### Set of tasks
(1) In the passage about the year-long trip, when did Kate start her training with Hospice?
(2) From the passage about the year-long trip, echo word for word the portion starting with "When we drove" and going on through "rat race behind.".

### Exercise text
Start of Block

Our year-long trip was conceived as an escape from career burnout, from that thick fog that descends when your life is spiraling away from joy and even your off-hours are consumed by workplace worries. When all you do, it seems, is get up, go to work, come home, eat a half-hearted meal, collapse in front of the TV, take a pill to sleep, and start all over.
When we drove away in our brand new motorhome, we were giddy with the realization of what we’d just pulled off. For 15 months, we could do anything we wanted: just choose a direction and go. We’d done it. We’d left the rat race behind.
It all went by so quickly, and here we are at home again, back in the race. I started my short-term contract with HP in August and have been commuting to Corvallis two days a week, working from home for three. Kate started her training with Hospice in early September and will soon start going out into the field on her own. It’s been hard to adjust to full-time work again, but we are both so grateful to have found jobs we generally like and to have an income again. We look back wistfully on those months of freedom and travel, but now we’re back to reality. And the reality is, to avoid geriatric poverty, we need to work a few more years.

End of Block

### Records supplied
Start of Block

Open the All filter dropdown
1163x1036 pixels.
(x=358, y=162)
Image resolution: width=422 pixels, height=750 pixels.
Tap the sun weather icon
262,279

End of Block

### Task responses
(1) She started in early September.

(2)
When we drove away in our brand new motorhome, we were giddy with the realization of what we’d just pulled off. For 15 months, we could do anything we wanted: just choose a direction and go. We’d done it. We’d left the rat race behind.